[PROBLEM TO WORK ON]
The copy must run from the line containing "Task: Click the blue Twitter bird logo" through the final line of the records, both included, exactly as written. It should contain no pictures.

[Data items]

[Start of Attachment]

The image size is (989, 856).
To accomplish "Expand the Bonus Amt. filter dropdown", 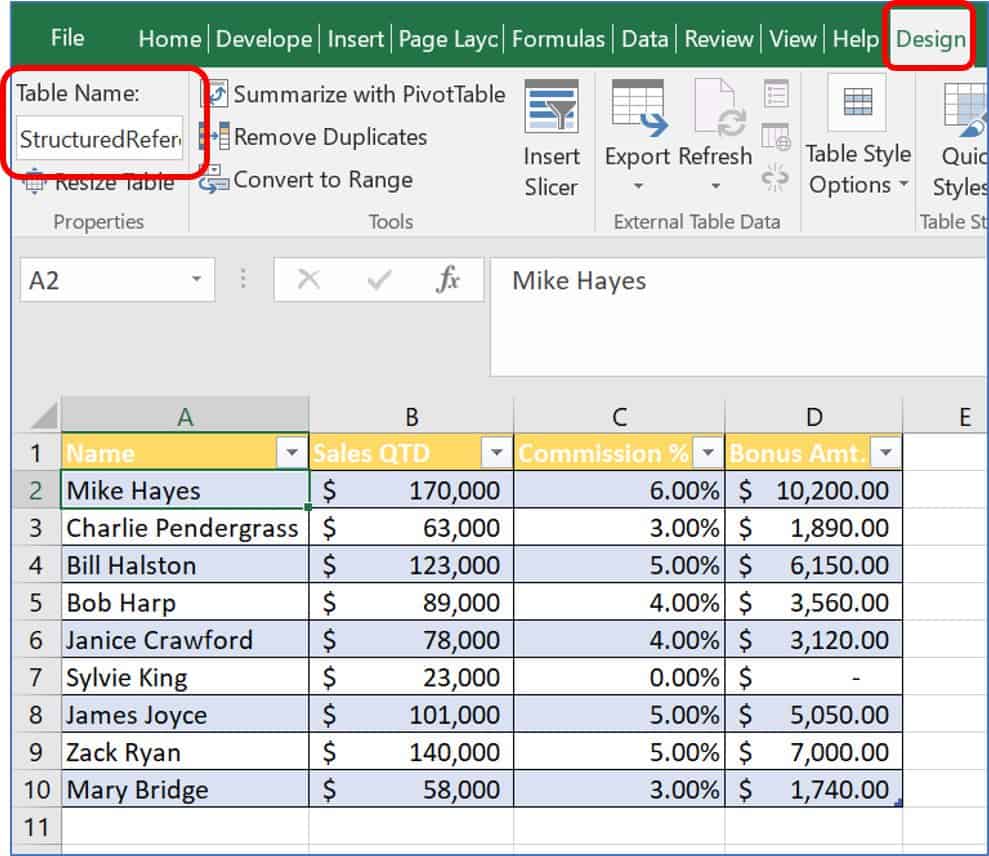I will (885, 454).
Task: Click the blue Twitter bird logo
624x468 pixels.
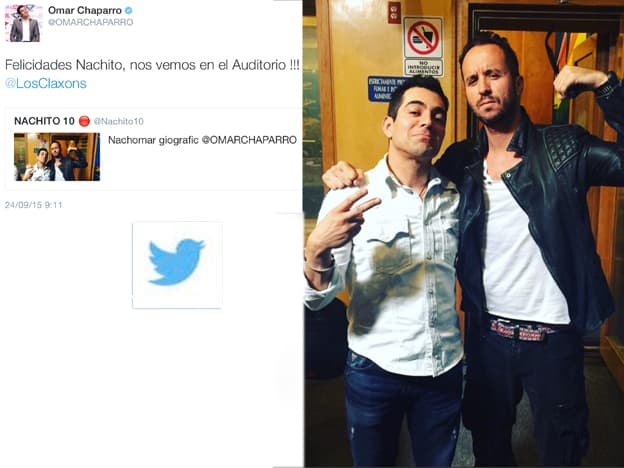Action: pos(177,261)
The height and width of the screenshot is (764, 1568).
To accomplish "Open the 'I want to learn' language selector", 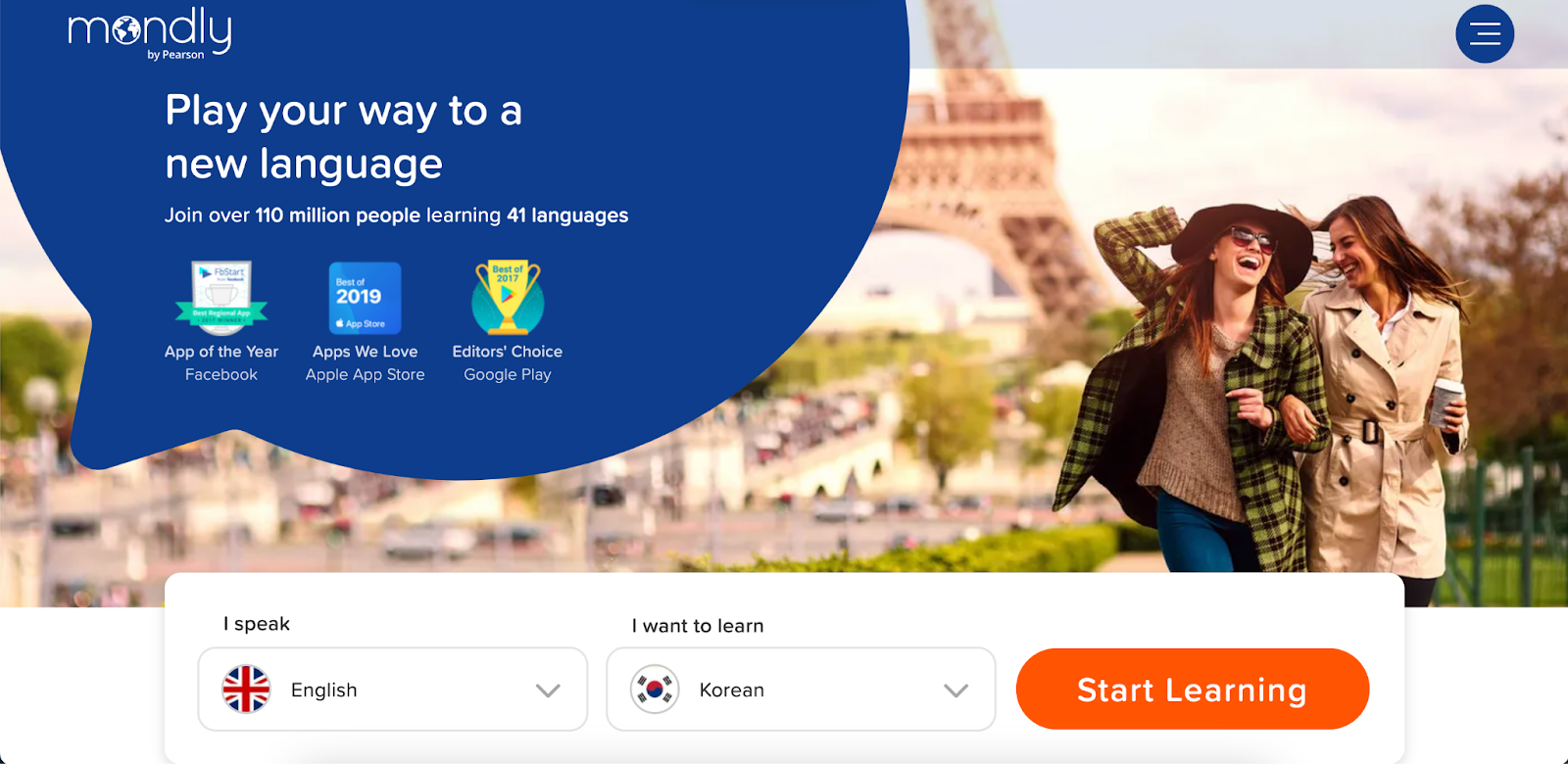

[End of Attachment]

[ANSWER FOR THIS EXERCISE]
Task: Click the blue Twitter bird logo
624x468 pixels.
Action: pos(177,261)
The height and width of the screenshot is (764, 1568).
To accomplish "Open the 'I want to learn' language selector", 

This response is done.